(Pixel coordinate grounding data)
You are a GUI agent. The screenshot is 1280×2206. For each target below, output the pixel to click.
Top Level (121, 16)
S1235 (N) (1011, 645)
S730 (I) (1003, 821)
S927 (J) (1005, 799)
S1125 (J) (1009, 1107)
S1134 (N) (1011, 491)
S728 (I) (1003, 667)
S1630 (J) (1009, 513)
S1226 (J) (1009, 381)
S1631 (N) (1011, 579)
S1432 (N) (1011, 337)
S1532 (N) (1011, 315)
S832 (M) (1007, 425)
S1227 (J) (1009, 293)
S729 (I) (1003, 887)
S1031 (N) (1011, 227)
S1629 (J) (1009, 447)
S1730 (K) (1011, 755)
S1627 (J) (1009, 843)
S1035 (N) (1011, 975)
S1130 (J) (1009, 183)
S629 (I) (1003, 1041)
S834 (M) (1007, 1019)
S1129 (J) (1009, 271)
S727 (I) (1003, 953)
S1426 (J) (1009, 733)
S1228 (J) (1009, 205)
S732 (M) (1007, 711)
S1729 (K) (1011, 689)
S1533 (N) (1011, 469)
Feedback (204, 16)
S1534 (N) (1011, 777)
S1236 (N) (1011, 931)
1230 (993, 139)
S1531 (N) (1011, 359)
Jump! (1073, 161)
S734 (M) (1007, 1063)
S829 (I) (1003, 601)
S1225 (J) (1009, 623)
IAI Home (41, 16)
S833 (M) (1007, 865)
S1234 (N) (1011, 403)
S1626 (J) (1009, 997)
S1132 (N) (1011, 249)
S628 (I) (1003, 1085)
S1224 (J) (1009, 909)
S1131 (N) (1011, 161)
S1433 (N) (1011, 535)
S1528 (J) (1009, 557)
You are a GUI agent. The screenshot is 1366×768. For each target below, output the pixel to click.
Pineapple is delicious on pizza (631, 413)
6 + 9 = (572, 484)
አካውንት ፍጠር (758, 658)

» WORK REQUEST
Write out, without alteration, the line that contains "S1531 (N) (1011, 359)" and all subsequent lines down to the end of the data above.

» FINAL ANSWER
S1531 (N) (1011, 359)
Jump! (1073, 161)
S734 (M) (1007, 1063)
S829 (I) (1003, 601)
S1225 (J) (1009, 623)
IAI Home (41, 16)
S833 (M) (1007, 865)
S1234 (N) (1011, 403)
S1626 (J) (1009, 997)
S1132 (N) (1011, 249)
S628 (I) (1003, 1085)
S1224 (J) (1009, 909)
S1131 (N) (1011, 161)
S1433 (N) (1011, 535)
S1528 (J) (1009, 557)
You are a GUI agent. The screenshot is 1366×768. For each target below, output the pixel to click.
Pineapple is delicious on pizza (631, 413)
6 + 9 = (572, 484)
አካውንት ፍጠር (758, 658)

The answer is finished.